Overlooking Internal Capabilities and Pressures: Strategies often fail because they don't account for the organisation's actual capabilities – technological, talent, or financial. Furthermore, ignoring "immovable pressures," such as the numerous existing initiatives already competing for employee time, makes carving out capacity for strategy implementation incredibly challenging. These internal realities must be understood during design.
Lack of Clarity, Focus, and Defined Direction: Strategy needs to be clearly defined with a statement. Early failures include a lack of clarity regarding goals and objectives, not defining "where we want to get to", and a lack of strategic focus. Trying to be "all things to all people" results in a lack of distinctiveness. Strategy inherently involves deciding what not to do. Without this early clarity and focus, the plan becomes a confusing "laundry list" rather than a coherent course of action.
Insufficient Leadership Engagement and Confronting Trade-offs: Executive leadership teams often spend very little time discussing strategy. Strategy formulation typically occurs at annual off-site meetings, but these meetings can fail if not rigorously designed. A significant issue is that many top teams "hide their differences rather than confront hard trade offs directly". Effective teams address strategic issues and the conflict inherent in them, developing agreement on priorities. Avoiding these crucial, difficult discussions early on leads to unclear strategy and conflicting priorities.
Separating Strategy Design from Delivery: The common practice of separating the group that formulates the strategy from those responsible for executing it contributes to failure. Strategy delivery and design should be viewed as an interconnected continuum. Interaction between designers and deliverers leads to an ongoing evolution of the strategy itself. When designers are not actively engaged in the implementation process, it hinders success.

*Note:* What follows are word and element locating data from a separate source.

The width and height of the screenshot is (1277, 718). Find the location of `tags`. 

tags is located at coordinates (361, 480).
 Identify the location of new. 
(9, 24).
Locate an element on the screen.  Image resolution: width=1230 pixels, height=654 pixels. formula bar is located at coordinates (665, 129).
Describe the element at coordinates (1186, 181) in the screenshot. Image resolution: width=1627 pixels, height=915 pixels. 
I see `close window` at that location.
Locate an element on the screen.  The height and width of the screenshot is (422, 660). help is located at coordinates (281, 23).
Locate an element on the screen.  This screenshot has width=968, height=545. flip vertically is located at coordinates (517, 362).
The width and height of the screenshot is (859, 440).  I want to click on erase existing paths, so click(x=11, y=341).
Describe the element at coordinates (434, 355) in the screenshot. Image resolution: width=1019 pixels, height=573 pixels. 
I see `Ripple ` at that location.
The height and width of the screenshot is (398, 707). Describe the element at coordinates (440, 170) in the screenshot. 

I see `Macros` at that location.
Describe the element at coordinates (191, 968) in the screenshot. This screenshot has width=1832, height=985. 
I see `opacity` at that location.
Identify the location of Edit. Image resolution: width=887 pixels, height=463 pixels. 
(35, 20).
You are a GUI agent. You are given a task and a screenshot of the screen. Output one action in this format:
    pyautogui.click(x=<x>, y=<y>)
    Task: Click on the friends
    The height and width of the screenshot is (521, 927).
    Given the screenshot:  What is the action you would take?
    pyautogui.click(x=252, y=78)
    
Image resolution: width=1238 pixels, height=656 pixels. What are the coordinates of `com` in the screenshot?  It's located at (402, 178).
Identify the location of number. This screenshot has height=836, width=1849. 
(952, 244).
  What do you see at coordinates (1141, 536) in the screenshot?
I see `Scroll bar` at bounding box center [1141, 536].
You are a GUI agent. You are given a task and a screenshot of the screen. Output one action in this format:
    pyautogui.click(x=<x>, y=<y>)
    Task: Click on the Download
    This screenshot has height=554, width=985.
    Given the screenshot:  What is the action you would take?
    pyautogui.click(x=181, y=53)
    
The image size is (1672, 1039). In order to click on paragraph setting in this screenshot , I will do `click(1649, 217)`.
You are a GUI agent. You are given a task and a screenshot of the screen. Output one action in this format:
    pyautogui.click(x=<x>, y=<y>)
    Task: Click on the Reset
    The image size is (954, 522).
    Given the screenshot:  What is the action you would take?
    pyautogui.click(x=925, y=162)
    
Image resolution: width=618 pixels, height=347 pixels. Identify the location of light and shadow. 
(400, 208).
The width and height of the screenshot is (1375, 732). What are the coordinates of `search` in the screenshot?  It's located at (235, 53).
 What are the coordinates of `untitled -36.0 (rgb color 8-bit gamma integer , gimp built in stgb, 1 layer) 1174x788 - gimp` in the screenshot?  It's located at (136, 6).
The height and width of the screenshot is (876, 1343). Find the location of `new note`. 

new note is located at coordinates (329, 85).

Failure to Build Urgency and Gain Buy-in: Transformation efforts essential for strategy implementation require a sense of urgency. The biggest mistake is allowing too much complacency by not creating a high enough sense of urgency early on. Furthermore, strategies can fail due to insufficient buy-in or understanding among those who need to implement it. Leaders must engage staff in honest dialogue about barriers and underlying causes from the beginning.
These foundational errors made during the strategy formulation phase, often crystallised or missed entirely during initial planning discussions, severely cripple implementation efforts downstream. They lead to employees being unaware of or not understanding the strategy, lack of alignment, and a failure to empower employees because the path forward is unclear.
In conclusion, focusing solely on improving strategy execution without addressing potential flaws in the strategy's design and the process by which it was formulated is like trying to fix a leaky roof while the foundation is crumbling. The high failure rates of strategies are not solely a result of poor execution but stem significantly from critical errors made at the very beginning of the strategic journey. Ensuring rigor, clarity, comprehensive understanding (internal and external), and genuine leadership engagement from the initial planning stages is paramount to laying a solid foundation for successful implementation.